Martí-Matt erzielte 1010 Stimmen — mehr als ihre Mitstreiter zusammen. Im ersten Wahlgang im Mai bildete sie mit 646 Stimmen noch das Schlusslicht. Leimgrübler, der mit 777 Stimmen als Sieger aus dem ersten Wahlgang hervorging, landet nun mit 502 Stimmen weit hinter Martí-Matt. Viridén schafft es mit 425 Stimmen nur auf den letzten Platz. Sie erzielte beim ersten Wahlgang noch 677 Stimmen. Die Stimmbeteiligung liegt bei 23,95 Prozent. Im Mai waren es noch 26,3 Prozent.

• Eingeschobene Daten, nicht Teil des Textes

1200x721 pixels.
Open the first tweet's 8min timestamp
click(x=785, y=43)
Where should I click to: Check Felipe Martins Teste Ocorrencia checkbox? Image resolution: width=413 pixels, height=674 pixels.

Die frisch gewählte Friedensrichterin freut sich über das klare Resultat: «Ich habe grosse Freude und möchte allen herzlich danken, die mich unterstützt und gewählt haben. Ich kann es kaum erwarten, das Amt zu übernehmen», sagt Martí-Matt. Mit so einem eindeutigen Ergebnis habe sie jedoch nicht gerechnet. «Ich war mir bewusst, dass ich zwei starke Konkurrenten habe.»

Fachliche Kompetenz und fröhliche Art

Und auch der Ausgang des ersten Wahlgangs prophezeite anderes. «Ich stellte mich nach Ablauf der zweiten Frist zur Einreichung von Wahlvorschlägen zur Verfügung und wurde in den offiziellen Wahlunterlagen nicht aufgeführt. Viele wussten damals nicht, dass sie mich trotzdem wählen können», erklärt sich Martí-Matt die Kehrtwende. Gegen dieses Manko habe sie beim zweiten Wahlgang nicht mehr kämpfen müssen. Überzeugend sei wohl ihre fachliche Kompetenz als Juristin gewesen. «Ich denke aber auch, dass meine Verbundenheit mit Schlieren und meine fröhliche und friedliebende Art ausschlaggebend waren», sagt Martí-Matt.

Die Songül Viridén trägt das Resultat mit Fassung. «Nach einem engagierten Wahlkampf hat die Bevölkerung in Schlieren entschieden. Ich gratuliere Janine Martí-Matt zur Wahl und wünsche ihr Freude im Amt», sagt Viridén. Sie danke allen, die ihr die Stimme gegeben und sie in den vergangenen Wochen im Wahlkampf unterstützt und begleitet hätten. «Allein schon die unzähligen freundlichen Begegnungen waren den Wahlkampf wert.» Trotz allem freue sie sich über das Wahlergebnis von gut 22 Prozent. «Das zeigt, dass ich nicht nur GLP-Stimmen erhalten habe.»

Enttäuscht zeigt sich hingegen Adrian Leimgrübler. «Selbstverständlich bin ich etwas enttäuscht über dieses klare Resultat.» Eine Analyse fällt ihm schwer. «Janine Martí-Matt konnte wohl besser mobilisieren. Geholfen hat ihr dabei offensichtlich auch das forsche Auftreten während des Wahlkampfs», sagt Leimgrübler. Er werde sich nun wieder vermehrt seiner Arbeit als selbstständiger Rechtsberater widmen.

In grosse Fussstapfen treten

Mit Martí-Matt wird in Schlieren wieder eine Frau das Schlichten übernehmen. Sie tritt die Nachfolge von Eliane Graf (SVP) an, die aufgrund ihrer Pensionierung vor dem Ende der laufenden Amtsperiode 2015 bis 2021 nach 22 Jahren als Friedensrichterin zurücktritt. «Sie ist persönlich vorbeigekommen, um mir zu gratulieren», verrät Martí-Matt und fügt an: «Natürlich hätte sie das auch bei den anderen Kandidaten gemacht.» Ihr sei bewusst, dass sie in grosse Fussstapfen trete. «Eliane Graf hatte eine hohe Erfolgsquote und konnte viele Leute wieder vereinen. Ich werde mir Mühe geben, dass mir das auch gelingt.» Gut sei, dass es eine gemeinsame Einarbeitszeit geben werde. Wie lange diese daure und wann sie ihr neues Amt starte, sei noch nicht klar. «Angedacht ist die offizielle Amtsübergabe am 1. Januar 2020.»

Nun wird Martí-Matt aber zuerst einmal auf ihren Sieg anstossen. Am besten geht das für die Schlieremerin am Schlierefäscht passend zum Motto «Schliere lacht». «Es ist toll, dass meine Wahl und das Stadtfest zusammenfallen. So macht es gleich doppelt so viel Spass.»